Records used to locate described items
■ ■ ■ ■ ■ ■ ■

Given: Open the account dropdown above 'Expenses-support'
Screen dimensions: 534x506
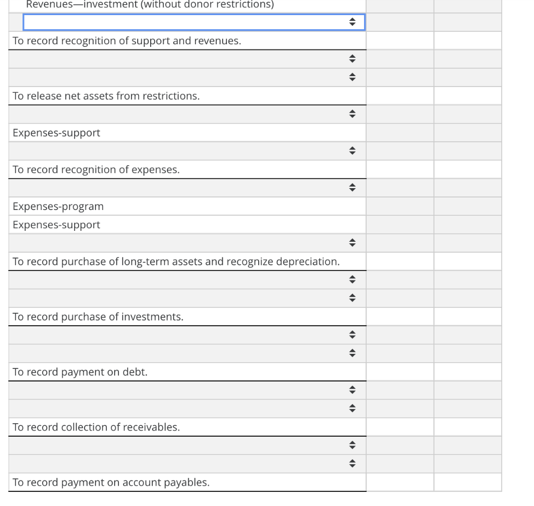Looking at the screenshot, I should 353,114.
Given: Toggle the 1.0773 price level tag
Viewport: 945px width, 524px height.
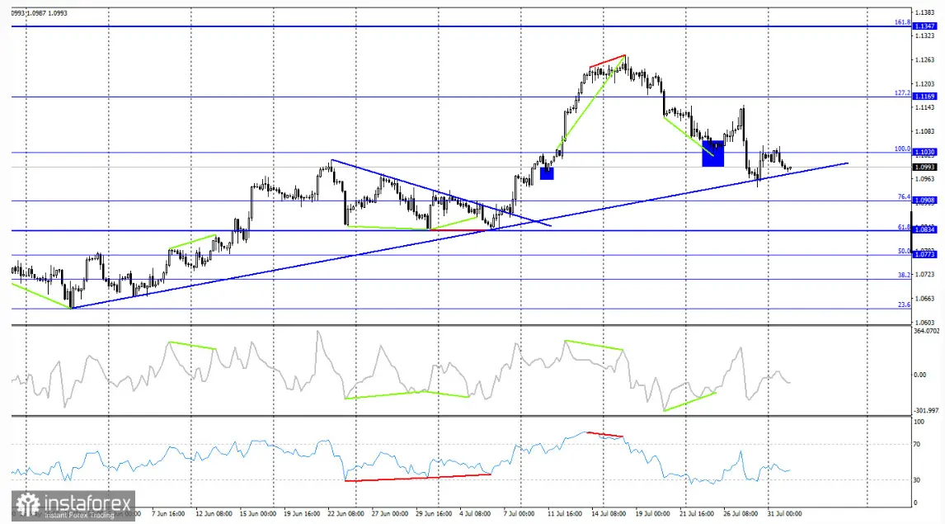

■ ■ ■ ■ ■ ■ ■

▸ Work required
Rewrite all the records above as a numbered list with one item per line, skipping any blank lines and omitting the pictures.

▸ Exercise solution
1. Given: Open the account dropdown above 'Expenses-support'
2. Screen dimensions: 534x506
3. Looking at the screenshot, I should 353,114.
4. Given: Toggle the 1.0773 price level tag
5. Viewport: 945px width, 524px height.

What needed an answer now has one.